Mais au-delà d’une approche didactique différente au sein de la classe de français, nos résultats nous amènent à nous interroger sur la manière d’envisager un enseignement du fonctionnement de la communication écrite dans d’autres disciplines. Bien souvent lorsque nous avons interrogé les jeunes sur leurs pratiques de l’écrit ils hésitaient à évoquer l’utilisation de « mails », de « chats » et de « textos ». Aucun n’a évoqué des pratiques d’écriture se réalisant au sein de l’institution scolaire dans d’autres classes que la classe de français.

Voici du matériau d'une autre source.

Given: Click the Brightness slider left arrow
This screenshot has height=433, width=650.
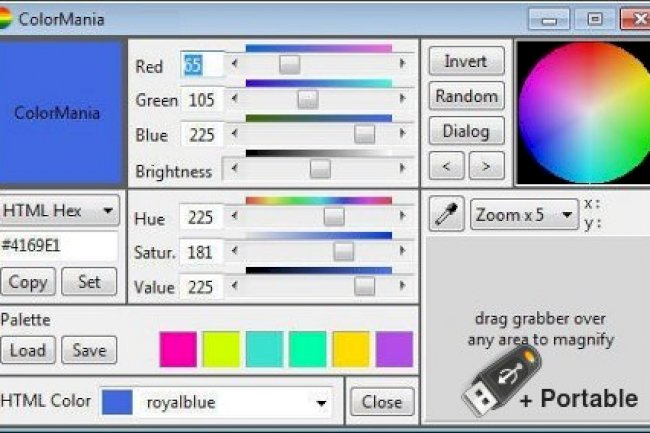Looking at the screenshot, I should pos(234,170).
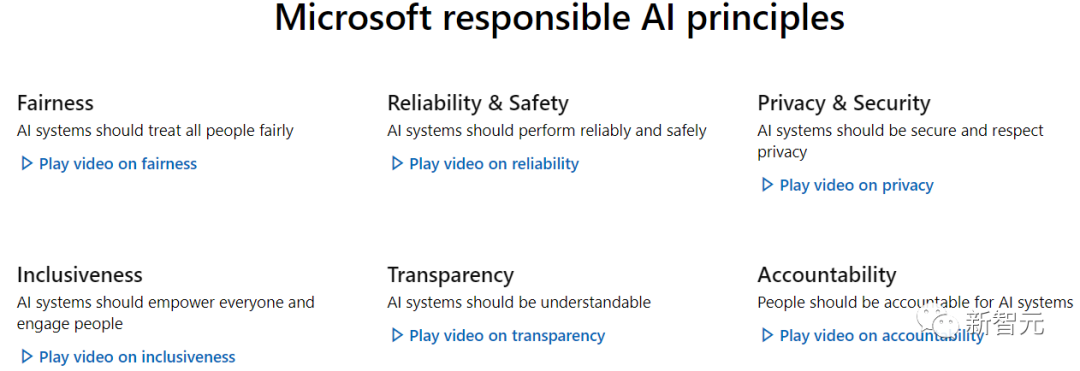Open the 'Play video on reliability' link
This screenshot has width=1080, height=371.
(x=485, y=164)
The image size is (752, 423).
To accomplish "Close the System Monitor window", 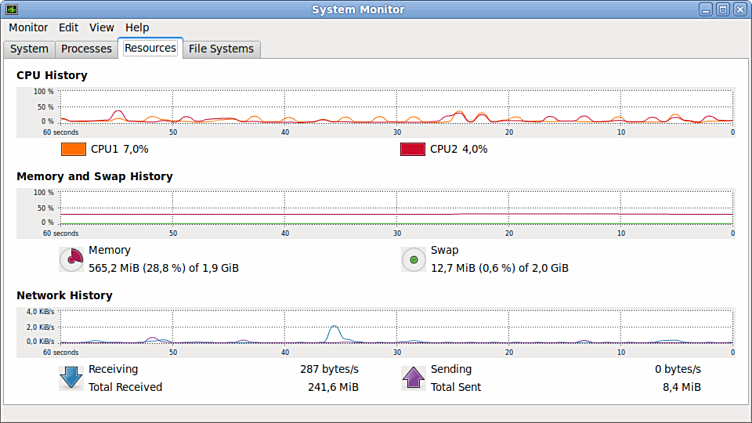I will [x=739, y=9].
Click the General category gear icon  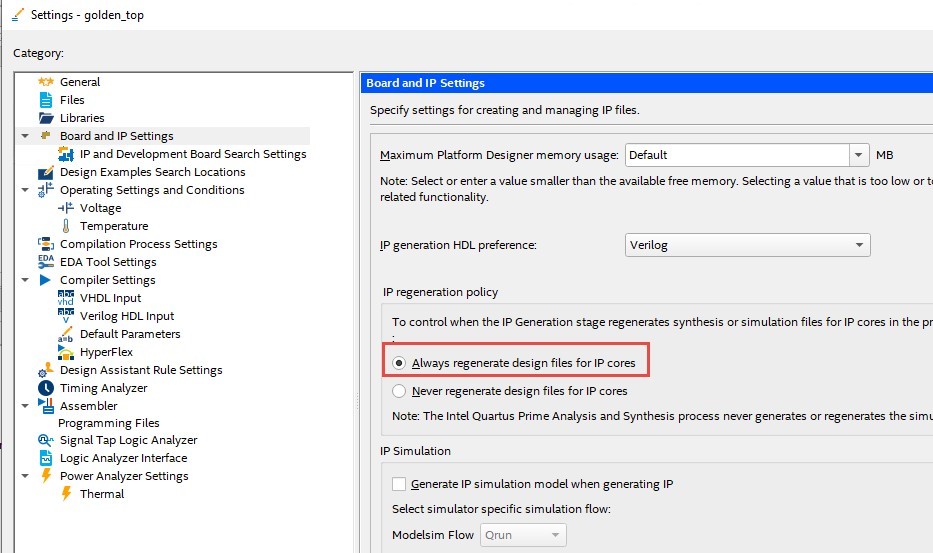point(45,82)
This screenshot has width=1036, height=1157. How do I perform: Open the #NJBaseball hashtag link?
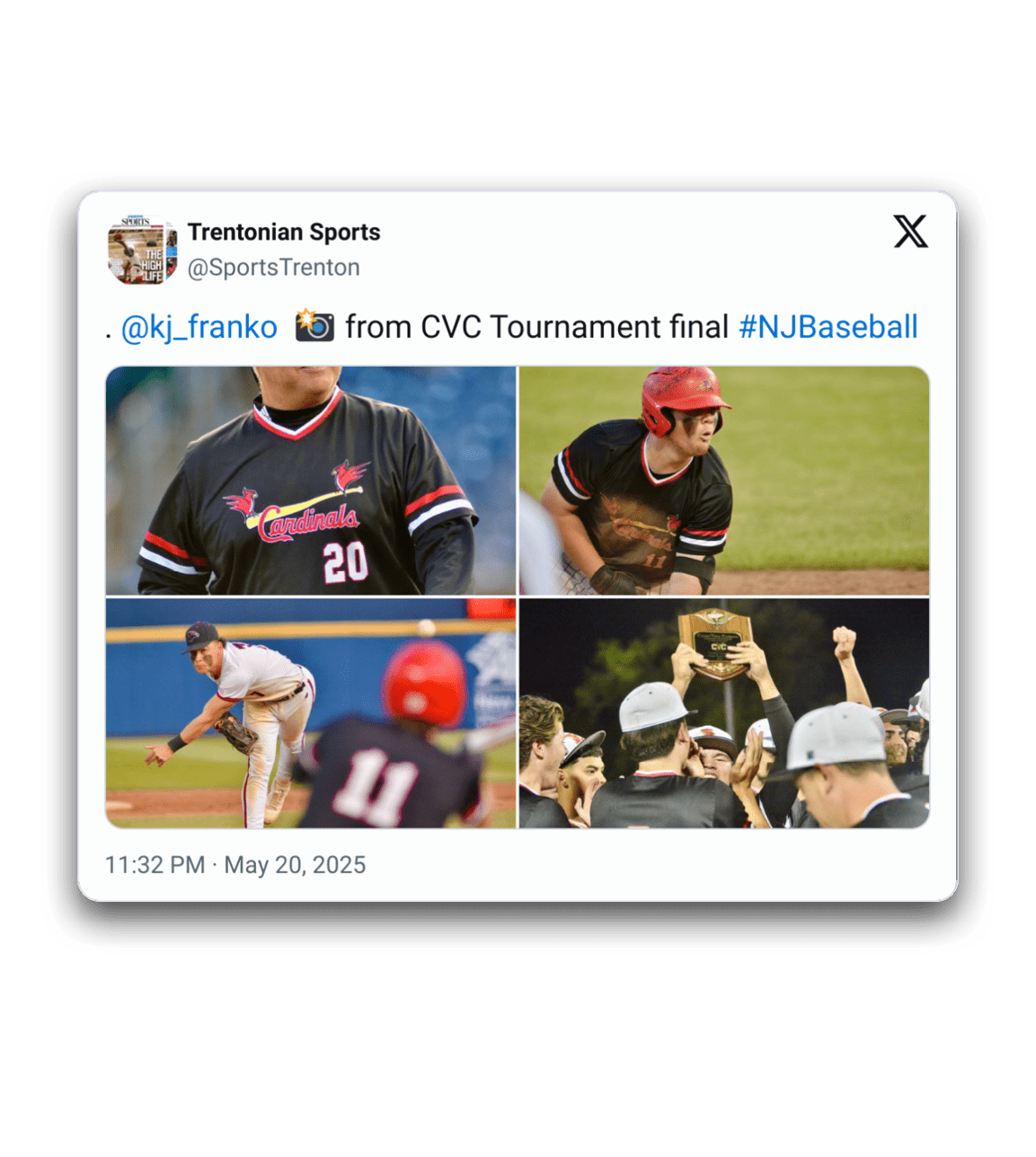coord(828,327)
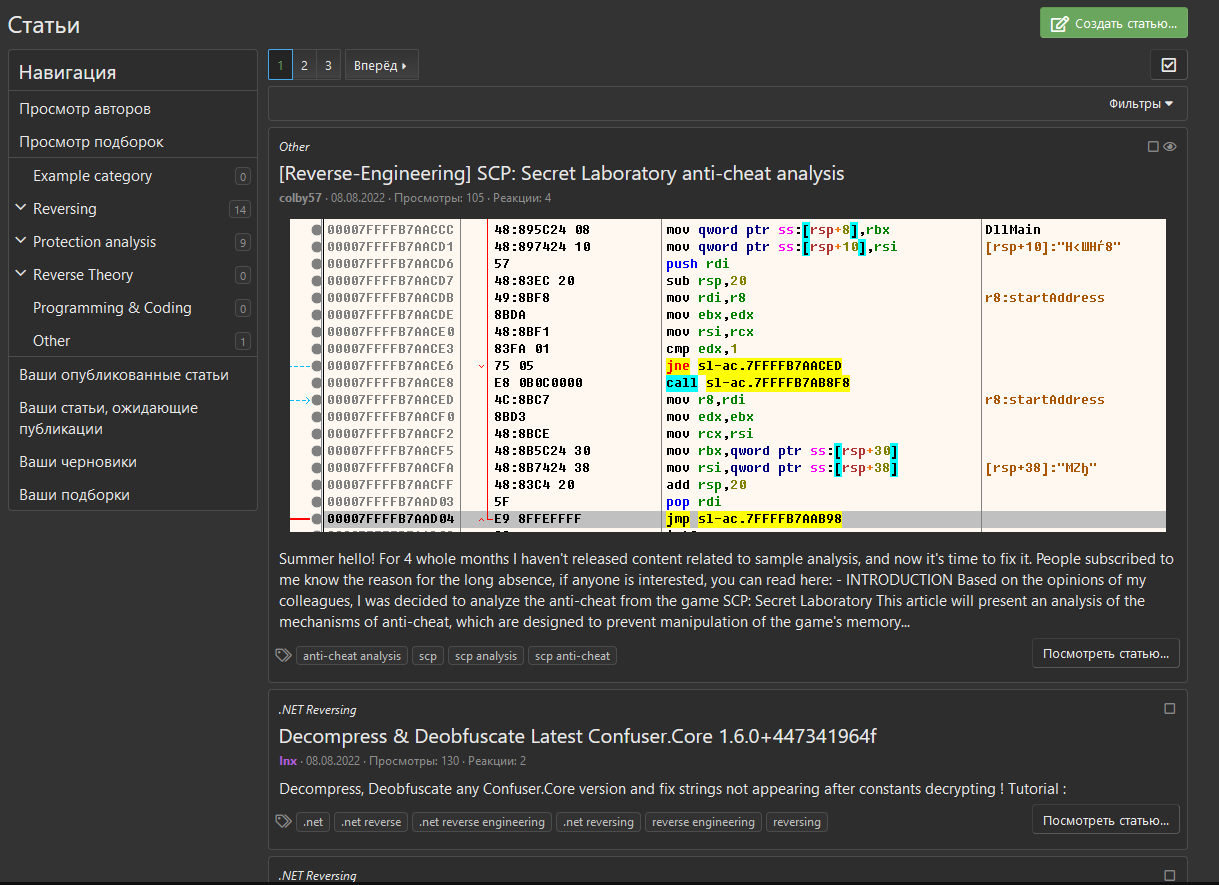Expand the Reversing category chevron
Image resolution: width=1219 pixels, height=885 pixels.
tap(21, 208)
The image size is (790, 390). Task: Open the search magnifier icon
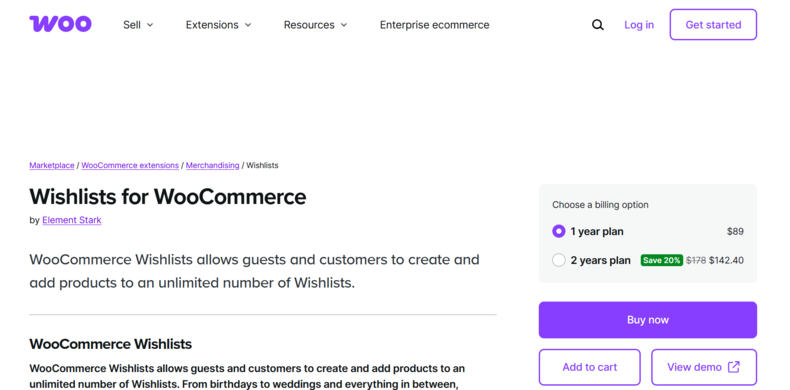click(x=598, y=25)
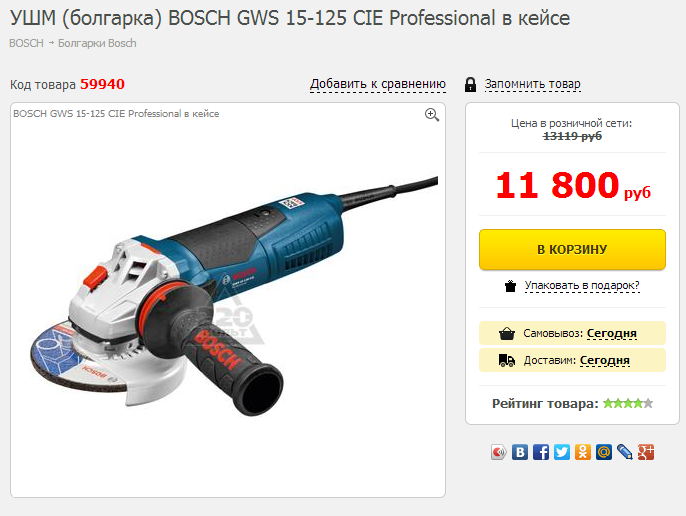Click the LiveJournal pencil share icon
The image size is (686, 516).
[625, 452]
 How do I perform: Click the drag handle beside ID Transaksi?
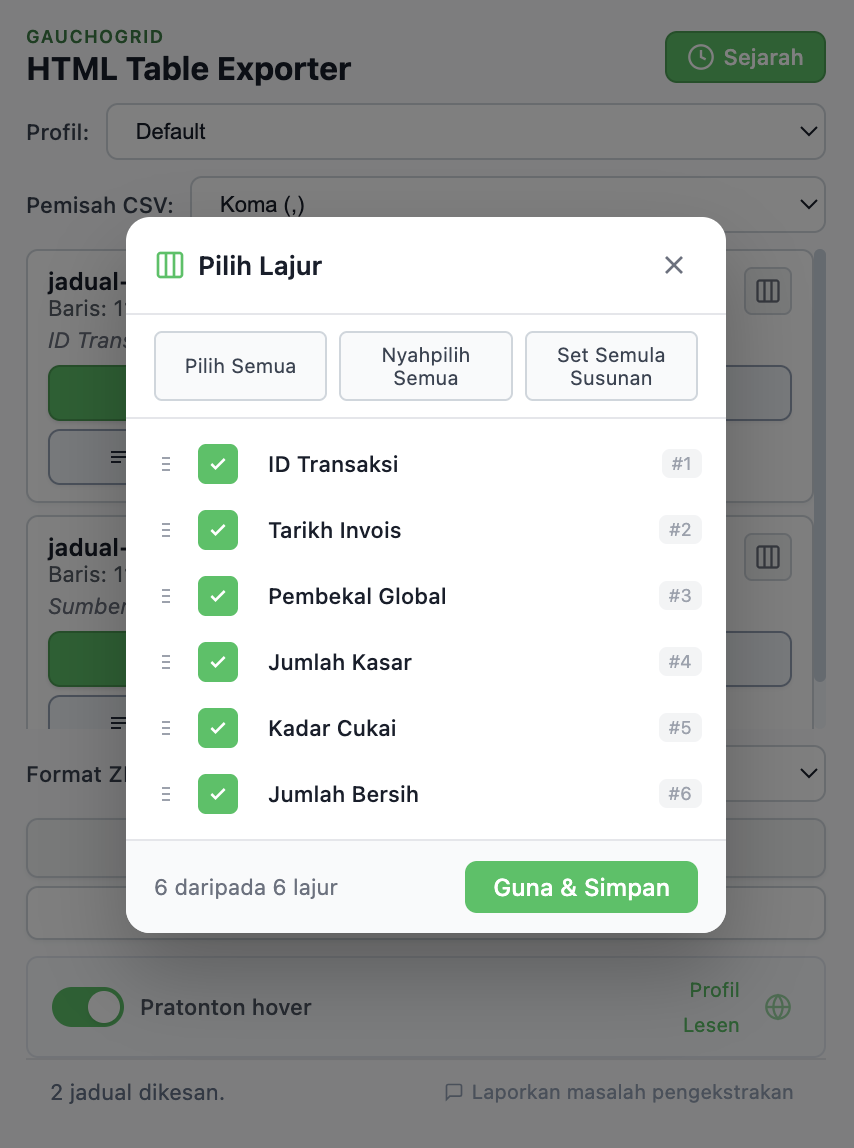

Enfin nous souhaitions revenir sur un résultat important. Nous avons montré que la fonction cognitive est la fonction la plus longue à se mettre en place. Se représenter l’écrit comme un moyen de construction de connaissances apparait complexe. Pourtant le cadre européen des compétences clés pour l’éducation et la formation tout au long de la vie cite la compétence « apprendre à apprendre » parmi l’ensemble des compétences clés. Ceci nous amène à nous interroger sur les outils pédagogiques permettant d’accompagner des personnes en situation d’illettrisme vers une plus grande autonomie dans leurs apprentissages et sur la manière dont ils peuvent utiliser l’écrit dans cette visée-là. Nous souhaitons orienter la suite de ce travail de recherche vers une réflexion sur les outils pédagogiques permettant de l’utilisation de l’écrit pour construire des connaissances.